Bulgogi Roasted Spring Veggie Bowl
- 1/2 (0.5 ) head cauliflower chopped into florets
- 8 oz sliced mushrooms
- 1 cup (116 g) of other spring veggies like sliced radish or sliced fennel
- half a bunch asparagus
- 2 tsp oil
- 2 tsp soy sauce (tamari for glutenfree, coconut aminos for soyfree))
- 1/3 to 1/2 tsp salt
- 1/2 tsp (0.5 tsp) garlic powder and more as needed
- 1.5 tbsp or more bulgogi spice See recipe notes to make your own mix
- a dash of paprika for color
- ripe avocado cubed or cubed cucumber
- spinach or greens
- 2 tbsp asian chili garlic sauce such as sambal oelek
- sesame seeds and scallions for garnish
- Preheat the oven to 425 degrees F. Prepare 2 baking dishes by lining with parchment or greasing.
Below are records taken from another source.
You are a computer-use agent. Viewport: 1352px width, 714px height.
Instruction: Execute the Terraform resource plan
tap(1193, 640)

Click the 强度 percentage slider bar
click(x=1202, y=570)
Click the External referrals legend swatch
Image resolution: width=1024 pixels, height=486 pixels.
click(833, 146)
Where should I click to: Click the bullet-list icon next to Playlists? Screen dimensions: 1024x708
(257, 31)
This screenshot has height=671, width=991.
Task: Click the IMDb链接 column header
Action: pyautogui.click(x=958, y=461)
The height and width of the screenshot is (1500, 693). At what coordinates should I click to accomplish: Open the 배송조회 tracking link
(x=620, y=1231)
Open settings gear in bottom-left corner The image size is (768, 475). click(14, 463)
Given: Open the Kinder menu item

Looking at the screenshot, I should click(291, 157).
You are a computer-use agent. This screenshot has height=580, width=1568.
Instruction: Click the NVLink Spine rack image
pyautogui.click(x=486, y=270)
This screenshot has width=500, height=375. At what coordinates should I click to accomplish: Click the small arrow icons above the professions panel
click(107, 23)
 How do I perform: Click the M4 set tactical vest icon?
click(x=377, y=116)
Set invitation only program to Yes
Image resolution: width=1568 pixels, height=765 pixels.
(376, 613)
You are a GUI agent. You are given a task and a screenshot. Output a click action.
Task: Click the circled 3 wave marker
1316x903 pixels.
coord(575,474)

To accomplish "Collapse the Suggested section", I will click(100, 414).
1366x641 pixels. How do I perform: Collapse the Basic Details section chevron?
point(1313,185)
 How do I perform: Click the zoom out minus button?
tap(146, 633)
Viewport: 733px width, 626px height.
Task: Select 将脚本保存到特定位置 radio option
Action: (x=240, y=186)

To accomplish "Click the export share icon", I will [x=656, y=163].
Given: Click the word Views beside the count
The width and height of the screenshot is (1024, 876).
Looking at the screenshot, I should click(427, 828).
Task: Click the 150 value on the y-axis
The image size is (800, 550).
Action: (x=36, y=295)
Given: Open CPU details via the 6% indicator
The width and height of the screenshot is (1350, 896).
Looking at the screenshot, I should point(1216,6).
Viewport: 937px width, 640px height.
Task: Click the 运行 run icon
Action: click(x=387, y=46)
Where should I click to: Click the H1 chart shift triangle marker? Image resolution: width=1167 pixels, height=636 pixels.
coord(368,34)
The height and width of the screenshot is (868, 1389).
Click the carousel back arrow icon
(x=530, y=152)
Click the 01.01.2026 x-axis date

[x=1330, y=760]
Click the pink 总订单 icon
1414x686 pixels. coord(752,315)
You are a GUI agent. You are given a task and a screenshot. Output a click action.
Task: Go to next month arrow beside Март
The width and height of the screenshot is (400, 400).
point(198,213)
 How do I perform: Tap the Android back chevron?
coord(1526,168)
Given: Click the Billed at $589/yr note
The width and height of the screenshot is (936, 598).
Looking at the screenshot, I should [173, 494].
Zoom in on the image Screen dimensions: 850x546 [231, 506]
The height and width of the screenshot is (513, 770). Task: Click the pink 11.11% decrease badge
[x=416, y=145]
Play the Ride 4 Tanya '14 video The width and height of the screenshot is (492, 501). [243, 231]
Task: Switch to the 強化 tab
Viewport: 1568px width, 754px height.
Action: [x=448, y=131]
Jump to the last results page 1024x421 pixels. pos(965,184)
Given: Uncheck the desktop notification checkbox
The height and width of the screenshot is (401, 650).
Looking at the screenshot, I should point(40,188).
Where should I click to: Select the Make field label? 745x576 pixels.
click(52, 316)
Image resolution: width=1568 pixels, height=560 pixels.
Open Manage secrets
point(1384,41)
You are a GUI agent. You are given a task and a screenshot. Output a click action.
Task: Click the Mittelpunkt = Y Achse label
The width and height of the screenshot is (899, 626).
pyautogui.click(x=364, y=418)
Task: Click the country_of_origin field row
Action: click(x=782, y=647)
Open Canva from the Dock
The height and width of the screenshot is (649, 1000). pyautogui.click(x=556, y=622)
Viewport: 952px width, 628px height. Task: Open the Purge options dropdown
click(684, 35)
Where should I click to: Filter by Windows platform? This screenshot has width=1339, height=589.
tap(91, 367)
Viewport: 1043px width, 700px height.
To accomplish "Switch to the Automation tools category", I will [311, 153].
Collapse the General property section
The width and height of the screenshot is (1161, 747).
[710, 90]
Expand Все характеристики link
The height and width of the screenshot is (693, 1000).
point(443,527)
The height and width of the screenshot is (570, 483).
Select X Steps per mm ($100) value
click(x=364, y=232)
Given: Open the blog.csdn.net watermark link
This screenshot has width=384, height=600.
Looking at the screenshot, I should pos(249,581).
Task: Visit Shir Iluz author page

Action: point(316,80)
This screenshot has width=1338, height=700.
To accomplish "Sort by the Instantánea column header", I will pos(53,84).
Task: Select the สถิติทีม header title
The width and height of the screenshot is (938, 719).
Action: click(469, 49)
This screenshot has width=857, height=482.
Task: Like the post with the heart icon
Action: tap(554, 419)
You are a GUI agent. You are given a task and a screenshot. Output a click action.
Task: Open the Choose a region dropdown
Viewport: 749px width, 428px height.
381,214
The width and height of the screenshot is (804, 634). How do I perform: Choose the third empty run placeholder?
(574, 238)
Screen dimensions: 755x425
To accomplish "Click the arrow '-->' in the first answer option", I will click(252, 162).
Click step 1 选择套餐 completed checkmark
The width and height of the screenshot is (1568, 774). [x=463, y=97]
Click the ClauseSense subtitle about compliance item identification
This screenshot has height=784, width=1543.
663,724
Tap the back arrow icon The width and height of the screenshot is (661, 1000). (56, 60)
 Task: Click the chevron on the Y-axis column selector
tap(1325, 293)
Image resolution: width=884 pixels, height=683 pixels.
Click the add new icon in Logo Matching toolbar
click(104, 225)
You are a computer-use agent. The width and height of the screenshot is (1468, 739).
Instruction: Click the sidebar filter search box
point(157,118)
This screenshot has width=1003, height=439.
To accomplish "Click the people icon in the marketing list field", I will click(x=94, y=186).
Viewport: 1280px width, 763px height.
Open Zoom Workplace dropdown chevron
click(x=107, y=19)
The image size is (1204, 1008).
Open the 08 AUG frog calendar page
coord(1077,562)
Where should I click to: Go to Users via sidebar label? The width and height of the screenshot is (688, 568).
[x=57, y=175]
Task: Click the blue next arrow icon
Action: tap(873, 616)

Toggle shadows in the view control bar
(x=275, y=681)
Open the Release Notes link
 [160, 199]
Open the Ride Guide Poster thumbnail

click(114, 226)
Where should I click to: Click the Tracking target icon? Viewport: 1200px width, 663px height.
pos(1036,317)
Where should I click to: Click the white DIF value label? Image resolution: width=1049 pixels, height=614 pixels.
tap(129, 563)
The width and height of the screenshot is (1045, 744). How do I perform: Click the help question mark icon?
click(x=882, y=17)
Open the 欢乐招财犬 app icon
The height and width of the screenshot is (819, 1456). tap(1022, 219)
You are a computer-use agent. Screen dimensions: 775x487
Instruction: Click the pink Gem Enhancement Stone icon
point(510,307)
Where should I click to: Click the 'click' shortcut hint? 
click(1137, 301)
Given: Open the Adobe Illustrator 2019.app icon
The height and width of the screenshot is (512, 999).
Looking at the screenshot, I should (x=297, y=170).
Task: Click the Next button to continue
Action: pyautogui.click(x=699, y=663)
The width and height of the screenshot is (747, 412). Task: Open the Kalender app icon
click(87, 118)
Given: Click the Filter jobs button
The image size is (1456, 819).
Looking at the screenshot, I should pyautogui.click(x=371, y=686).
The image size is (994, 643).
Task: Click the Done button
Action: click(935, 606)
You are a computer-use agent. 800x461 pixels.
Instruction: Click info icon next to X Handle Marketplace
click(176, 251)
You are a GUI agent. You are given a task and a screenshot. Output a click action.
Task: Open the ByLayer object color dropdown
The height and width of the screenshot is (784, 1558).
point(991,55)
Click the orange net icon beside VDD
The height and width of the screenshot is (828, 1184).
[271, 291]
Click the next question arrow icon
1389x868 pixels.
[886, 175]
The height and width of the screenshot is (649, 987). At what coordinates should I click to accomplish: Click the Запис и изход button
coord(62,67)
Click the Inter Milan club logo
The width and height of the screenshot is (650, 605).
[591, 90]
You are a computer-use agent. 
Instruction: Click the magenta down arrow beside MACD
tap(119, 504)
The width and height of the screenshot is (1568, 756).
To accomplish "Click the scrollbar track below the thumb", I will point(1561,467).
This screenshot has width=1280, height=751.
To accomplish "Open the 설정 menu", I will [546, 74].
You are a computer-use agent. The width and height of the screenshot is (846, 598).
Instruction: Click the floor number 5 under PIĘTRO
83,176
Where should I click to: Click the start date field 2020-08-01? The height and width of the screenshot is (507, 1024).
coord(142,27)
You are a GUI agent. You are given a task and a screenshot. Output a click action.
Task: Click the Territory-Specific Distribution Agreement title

- Add the veggies except asparagus to a bowl. Sprinkle the oil and soy sauce and toss well to coat.
- Sprinkle the spices and salt and toss well to coat. Spread on the large baking dish and place in the hot oven.
- Chop tough stems of the aspragus and place in another baking dish. Spray oil. Sprinkle a a good dash of salt, garlic powder and bulgogi blend or pepper flakes.
- Place the asparagus dish in the oven after 20 mins of baking time. At this time, Move the other dish around.
- Check after 10 minutes if veggies are done to preference,, or continue to bake for another 5. Bake until the veggies are tender
- Remove the dishes from the oven. Prep the bowls with with greens(fresh spinach or lightly wilted), avocado and chile garlic sauce. Garnish with sesame seeds and a dash of lemon if needed. Variations: Add some rice stir fried in gochujang to make a Bibimbap bowl. Add some baked tofu to make it hearty.